The cashier gave him the once-over when he unloaded bacon, eggs and orange juice next to her register. He read the whole two-second small-town ritual in her eyes. Nope, she didn’t know him.
“Anything else?” she asked tonelessly. Half a dozen smartass answers came to mind, but he opted for a simple negative.
With one arm he swept the grocery bag off the counter, thrusting his free hand into his key-carrying pocket as he turned to the door. Two big brown eyes stared up at him—one friendly, the other fake.
Cougar smiled. “Hey, Mark, how’s it going this morning? Better than yesterday?”
“Yesterday?” A man about Cougar’s size stepped in close behind the boy. His dark red goatee and mustache somehow humanized his pale, nearly colorless eyes. He laid a hand on Mark’s shoulder, but his question was for Cougar. “What happened yesterday?”
So this is the ex-husband.
“We had a little run-in.” Cougar winked at the boy as he scratched his own smooth jaw. “Near run-in. Mark was lookin’ out for his cat, and I was looking at horses.”
“Yeah?” With one hand the man adjusted his white baseball cap by the brim—the Bread and Butter Bakery emblem identified him apart from the woman and her boy—while he tightened the other around Mark’s small shoulder and moved him two more steps into the store. “Where did all this happen?”
“The wild horse sanctuary. Are you…?”
“Mark’s father.”
Cougar drew a deep breath and offered a handshake. “The name’s Cougar.”
“What do you mean by run-in?” Handshake accepted, nothing offered in return. “Were you walking? Riding?”

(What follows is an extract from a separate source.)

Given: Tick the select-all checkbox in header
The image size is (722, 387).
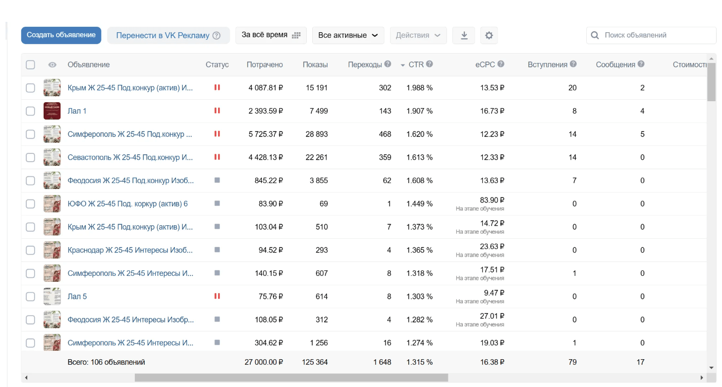Looking at the screenshot, I should 30,65.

“I was driving. I didn’t see him. I drive a—”
“Where was his mother?”
“She was close by.” Cougar eyed the hand on the boy’s shoulder. He could feel the fingertips digging in. Ease up, Mark’s father. “It was one of those things that happens so fast, nobody can really be—”

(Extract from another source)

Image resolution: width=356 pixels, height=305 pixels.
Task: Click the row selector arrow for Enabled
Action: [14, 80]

“In Mark’s case, everyone has to be.”
Man, those eyes are cold.
“I know. She told me. Guess that’s why it scared me more than it scared him.” He smiled at Mark, sending out you and me, we’re good vibes. “But nobody got hurt, and we found the cat, and it was all good training.”
“Training? She calls that training?”
“I call it good training.” Cougar’s keys chinked in his restive right hand. “Ever been in the army? If nobody gets killed, it’s called good training.”
“No, I haven’t served in the military.” Again he touched the brim of his cap. “But, you know… thanks for your service. Cougar, you said?”
“That’s right.”
“Could I get some contact information from you? I might want to get a few more details.”
“About what?”
Not that it mattered. Cougar was all done with the pleasantries. He would have walked right through the guy and out the door if the boy hadn’t been looking up at him the whole time, asking him for something. He didn’t want to know what it was. He didn’t have it to give.
“Mark is what they call special needs,” Red Beard said slowly, as though he was using a technical term. “I’m his father, and I have rights. Not to mention a responsibility to make sure he’s getting all the services and care he’s got coming. You never know what you’ll be able to use to back up your case.”
“Case against who?”
“Not against anybody. For Mark. Proof that his needs are special.”
“His mother knows how to reach me,” Cougar said. He only had eyes for the boy as he stepped around the two. “Look both ways, Mark. I’ll see you around.”
Cougar smelled bacon. Damn, he loved that smell. He didn’t miss much about being deployed in the Middle East, but food in camp was surprisingly good, and breakfast in “the sandbox” had been the best meal of the day. Unless you were manning an outpost, in which case every meal came with a side of sand.
Logan had gotten the jump on Cougar’s plan to prepare breakfast. He stowed most of his purchases in the fridge, set the bread on the table—gave the plastic Bread and Butter Bakery bag a second look and decided he wasn’t in the mood for toast—and helped himself to coffee.
“I ran into that kid I told you about over at the Jack and Jill. He was with his dad.”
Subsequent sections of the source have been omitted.